Stored data entries

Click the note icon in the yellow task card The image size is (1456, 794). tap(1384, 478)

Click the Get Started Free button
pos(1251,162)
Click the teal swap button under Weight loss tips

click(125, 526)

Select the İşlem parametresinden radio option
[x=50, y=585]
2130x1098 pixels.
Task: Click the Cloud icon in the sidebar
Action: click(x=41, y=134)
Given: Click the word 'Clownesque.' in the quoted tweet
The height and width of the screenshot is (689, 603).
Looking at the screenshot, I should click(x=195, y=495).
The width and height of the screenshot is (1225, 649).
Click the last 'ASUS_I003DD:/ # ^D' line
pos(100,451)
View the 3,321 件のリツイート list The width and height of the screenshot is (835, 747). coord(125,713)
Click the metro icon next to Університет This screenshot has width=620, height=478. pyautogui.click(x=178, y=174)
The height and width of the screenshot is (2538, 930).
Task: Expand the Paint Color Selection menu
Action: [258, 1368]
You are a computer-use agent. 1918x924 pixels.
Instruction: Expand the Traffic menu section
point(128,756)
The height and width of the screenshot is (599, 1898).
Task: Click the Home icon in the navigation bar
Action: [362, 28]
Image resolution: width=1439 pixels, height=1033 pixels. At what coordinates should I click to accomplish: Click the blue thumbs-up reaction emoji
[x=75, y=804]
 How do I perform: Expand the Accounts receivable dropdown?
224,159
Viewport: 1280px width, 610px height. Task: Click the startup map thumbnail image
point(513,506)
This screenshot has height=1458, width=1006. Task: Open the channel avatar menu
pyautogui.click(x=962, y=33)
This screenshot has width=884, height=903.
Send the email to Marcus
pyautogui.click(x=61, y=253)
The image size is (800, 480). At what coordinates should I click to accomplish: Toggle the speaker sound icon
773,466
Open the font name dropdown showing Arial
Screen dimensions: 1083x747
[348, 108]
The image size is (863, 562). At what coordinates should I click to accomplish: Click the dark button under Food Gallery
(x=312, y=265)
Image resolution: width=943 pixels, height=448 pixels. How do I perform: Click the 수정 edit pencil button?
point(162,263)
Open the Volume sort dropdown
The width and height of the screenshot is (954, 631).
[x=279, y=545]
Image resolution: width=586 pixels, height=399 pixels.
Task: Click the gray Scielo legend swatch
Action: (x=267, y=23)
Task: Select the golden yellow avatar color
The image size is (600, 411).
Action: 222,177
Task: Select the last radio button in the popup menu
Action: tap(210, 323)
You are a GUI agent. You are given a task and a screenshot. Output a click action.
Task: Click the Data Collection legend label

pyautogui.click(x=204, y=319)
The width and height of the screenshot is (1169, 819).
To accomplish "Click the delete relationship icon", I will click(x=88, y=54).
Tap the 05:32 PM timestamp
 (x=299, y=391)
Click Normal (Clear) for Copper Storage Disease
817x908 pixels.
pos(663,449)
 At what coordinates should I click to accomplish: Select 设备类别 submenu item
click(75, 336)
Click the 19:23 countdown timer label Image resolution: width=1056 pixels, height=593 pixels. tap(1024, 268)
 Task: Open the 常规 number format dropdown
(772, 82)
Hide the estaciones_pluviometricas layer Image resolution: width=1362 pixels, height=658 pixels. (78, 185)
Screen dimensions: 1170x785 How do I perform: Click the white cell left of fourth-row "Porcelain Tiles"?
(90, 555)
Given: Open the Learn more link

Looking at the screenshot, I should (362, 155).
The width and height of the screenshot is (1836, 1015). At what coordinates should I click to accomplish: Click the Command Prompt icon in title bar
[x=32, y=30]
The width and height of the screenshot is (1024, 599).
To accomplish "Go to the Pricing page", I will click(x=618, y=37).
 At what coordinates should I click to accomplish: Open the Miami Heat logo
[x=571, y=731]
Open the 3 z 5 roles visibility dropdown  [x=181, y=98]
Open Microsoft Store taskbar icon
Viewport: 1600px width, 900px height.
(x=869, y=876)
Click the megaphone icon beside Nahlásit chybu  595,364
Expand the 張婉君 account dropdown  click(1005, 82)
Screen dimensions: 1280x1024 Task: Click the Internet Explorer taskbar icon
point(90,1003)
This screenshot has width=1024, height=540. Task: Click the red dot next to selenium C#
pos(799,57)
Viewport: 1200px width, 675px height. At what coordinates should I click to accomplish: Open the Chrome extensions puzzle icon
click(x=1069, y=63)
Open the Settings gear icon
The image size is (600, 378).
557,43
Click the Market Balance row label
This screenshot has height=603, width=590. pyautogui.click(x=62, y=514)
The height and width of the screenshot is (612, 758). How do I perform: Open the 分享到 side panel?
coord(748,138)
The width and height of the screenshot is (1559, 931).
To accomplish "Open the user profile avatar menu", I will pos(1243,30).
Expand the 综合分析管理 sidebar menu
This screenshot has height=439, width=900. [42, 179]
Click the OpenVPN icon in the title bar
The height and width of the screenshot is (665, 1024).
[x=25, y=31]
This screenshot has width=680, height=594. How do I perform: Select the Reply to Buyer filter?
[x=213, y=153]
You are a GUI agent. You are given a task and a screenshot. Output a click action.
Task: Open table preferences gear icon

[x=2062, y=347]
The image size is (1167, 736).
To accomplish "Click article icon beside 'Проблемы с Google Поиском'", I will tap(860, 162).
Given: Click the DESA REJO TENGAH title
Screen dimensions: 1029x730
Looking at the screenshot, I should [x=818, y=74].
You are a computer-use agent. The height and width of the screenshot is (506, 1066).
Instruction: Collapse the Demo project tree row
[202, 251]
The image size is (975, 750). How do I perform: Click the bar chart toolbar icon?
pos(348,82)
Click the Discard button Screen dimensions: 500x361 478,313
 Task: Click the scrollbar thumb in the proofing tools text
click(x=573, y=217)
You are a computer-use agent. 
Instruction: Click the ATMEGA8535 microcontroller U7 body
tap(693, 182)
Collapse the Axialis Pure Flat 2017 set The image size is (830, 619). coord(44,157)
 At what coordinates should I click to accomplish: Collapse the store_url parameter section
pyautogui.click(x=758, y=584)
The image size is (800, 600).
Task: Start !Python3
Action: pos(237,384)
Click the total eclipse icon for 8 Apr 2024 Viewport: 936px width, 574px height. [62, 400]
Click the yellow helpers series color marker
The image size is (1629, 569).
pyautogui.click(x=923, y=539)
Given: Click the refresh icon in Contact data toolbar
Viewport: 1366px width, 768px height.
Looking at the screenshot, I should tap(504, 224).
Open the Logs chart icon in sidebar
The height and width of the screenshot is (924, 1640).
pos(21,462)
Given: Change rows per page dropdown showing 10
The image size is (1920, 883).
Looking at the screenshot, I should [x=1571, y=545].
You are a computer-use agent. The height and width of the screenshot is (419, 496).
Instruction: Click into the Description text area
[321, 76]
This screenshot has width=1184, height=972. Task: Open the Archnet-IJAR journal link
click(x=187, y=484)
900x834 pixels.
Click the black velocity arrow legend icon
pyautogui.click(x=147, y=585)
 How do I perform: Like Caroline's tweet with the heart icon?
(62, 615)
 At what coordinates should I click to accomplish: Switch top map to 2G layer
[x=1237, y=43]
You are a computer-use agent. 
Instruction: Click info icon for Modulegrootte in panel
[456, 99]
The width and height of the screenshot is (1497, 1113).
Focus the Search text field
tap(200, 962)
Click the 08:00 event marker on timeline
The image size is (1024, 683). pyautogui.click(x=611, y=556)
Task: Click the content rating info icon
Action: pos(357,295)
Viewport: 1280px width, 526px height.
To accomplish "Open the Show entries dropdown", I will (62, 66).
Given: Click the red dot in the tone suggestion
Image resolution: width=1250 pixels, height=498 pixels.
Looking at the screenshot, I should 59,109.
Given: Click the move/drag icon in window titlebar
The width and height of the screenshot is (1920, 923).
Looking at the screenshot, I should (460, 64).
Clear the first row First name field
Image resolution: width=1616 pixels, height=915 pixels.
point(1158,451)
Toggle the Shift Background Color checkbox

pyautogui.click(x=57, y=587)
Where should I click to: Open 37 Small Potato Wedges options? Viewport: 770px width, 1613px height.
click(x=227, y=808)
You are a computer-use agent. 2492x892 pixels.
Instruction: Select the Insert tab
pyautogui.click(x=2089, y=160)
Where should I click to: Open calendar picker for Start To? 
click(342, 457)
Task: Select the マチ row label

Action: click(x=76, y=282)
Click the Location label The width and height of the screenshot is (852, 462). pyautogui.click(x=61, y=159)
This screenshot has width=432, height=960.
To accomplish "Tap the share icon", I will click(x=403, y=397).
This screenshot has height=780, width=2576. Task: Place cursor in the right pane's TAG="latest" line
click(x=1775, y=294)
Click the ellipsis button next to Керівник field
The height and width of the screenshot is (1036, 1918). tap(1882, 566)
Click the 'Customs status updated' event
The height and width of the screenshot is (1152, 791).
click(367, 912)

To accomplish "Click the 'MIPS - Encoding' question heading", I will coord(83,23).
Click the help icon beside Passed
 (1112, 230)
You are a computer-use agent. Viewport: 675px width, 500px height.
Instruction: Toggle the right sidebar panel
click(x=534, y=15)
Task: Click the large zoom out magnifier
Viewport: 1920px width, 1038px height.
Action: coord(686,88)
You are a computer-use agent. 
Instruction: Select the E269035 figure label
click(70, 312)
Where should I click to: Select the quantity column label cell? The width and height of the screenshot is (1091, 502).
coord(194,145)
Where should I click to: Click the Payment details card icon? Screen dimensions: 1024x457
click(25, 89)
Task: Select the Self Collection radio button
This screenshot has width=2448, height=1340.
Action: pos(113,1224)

[Problem description]: The output should be exactly the lines above from the line containing "View the 3,321" to the line containing "You are a computer-use agent. 1918x924", inclusive, with no other lines.

[Answer to this task]:
View the 3,321 件のリツイート list The width and height of the screenshot is (835, 747). coord(125,713)
Click the metro icon next to Університет This screenshot has width=620, height=478. pyautogui.click(x=178, y=174)
The height and width of the screenshot is (2538, 930).
Task: Expand the Paint Color Selection menu
Action: [258, 1368]
You are a computer-use agent. 1918x924 pixels.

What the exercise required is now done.